Excerpted records:

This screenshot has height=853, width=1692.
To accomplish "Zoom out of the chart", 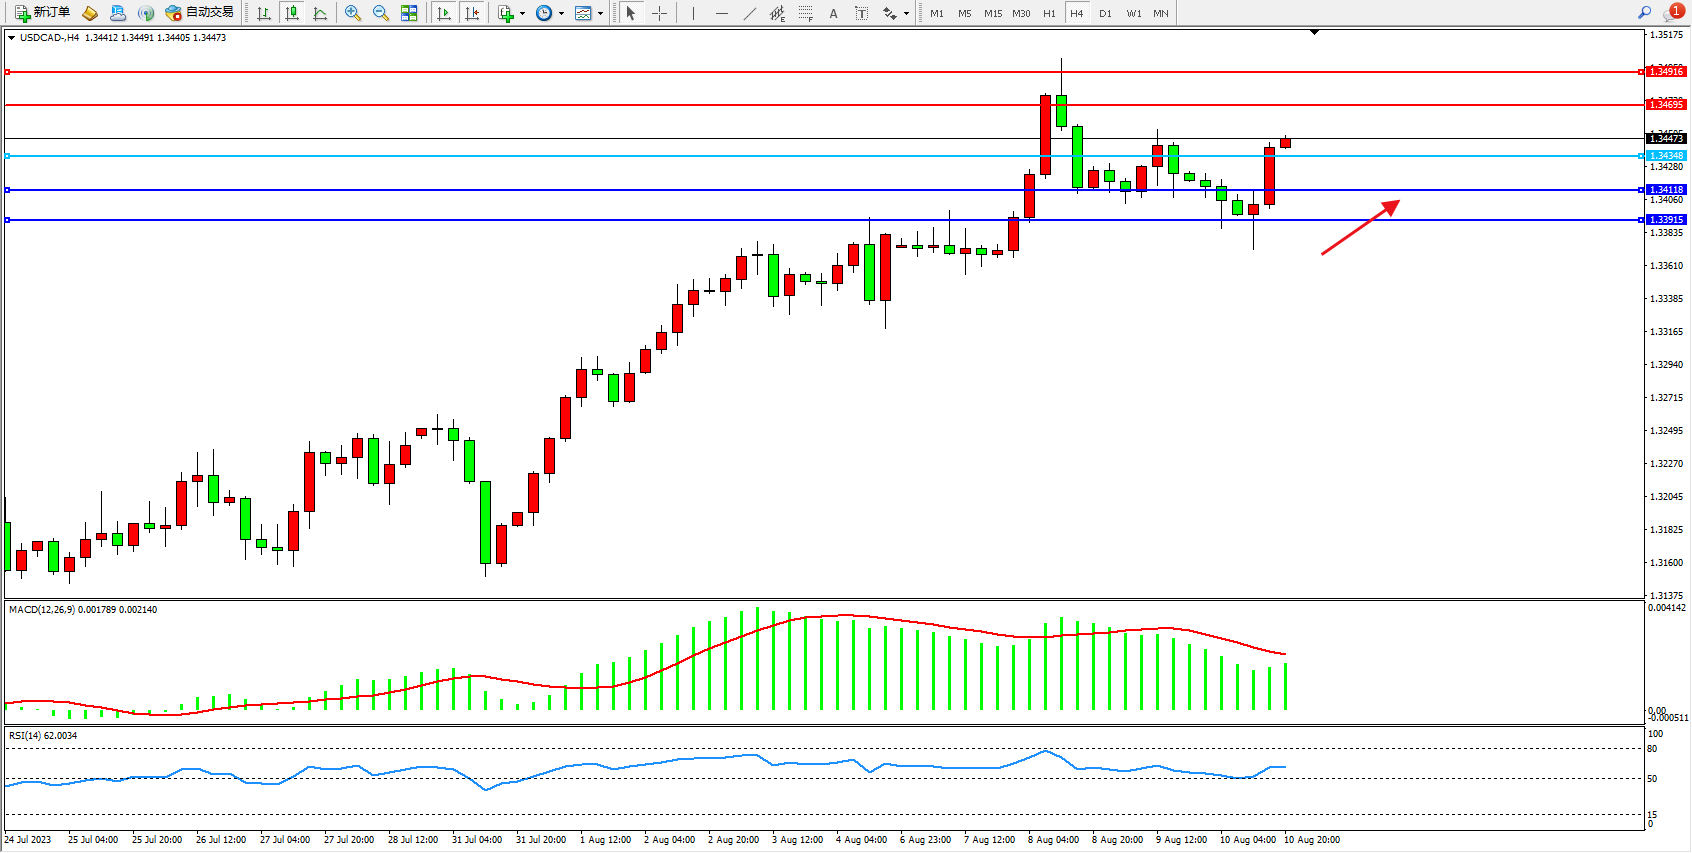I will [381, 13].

...

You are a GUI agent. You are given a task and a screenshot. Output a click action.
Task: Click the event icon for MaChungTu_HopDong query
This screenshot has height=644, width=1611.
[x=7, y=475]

--

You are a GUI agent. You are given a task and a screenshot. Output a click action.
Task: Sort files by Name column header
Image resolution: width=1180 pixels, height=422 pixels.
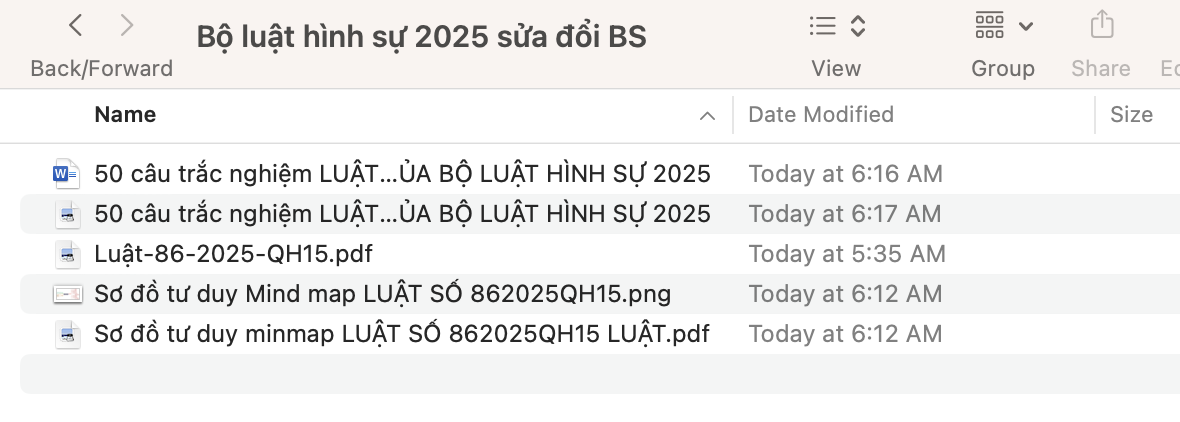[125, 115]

Problem requirements: Find every line in the data above that contains the string "screenshot", and copy each of those lines in full.

Exercise response:
This screenshot has height=853, width=1692.
You are a GUI agent. You are given a task and a screenshot. Output a click action.
This screenshot has height=644, width=1611.
You are a GUI agent. You are given a task and a screenshot. Output a click action.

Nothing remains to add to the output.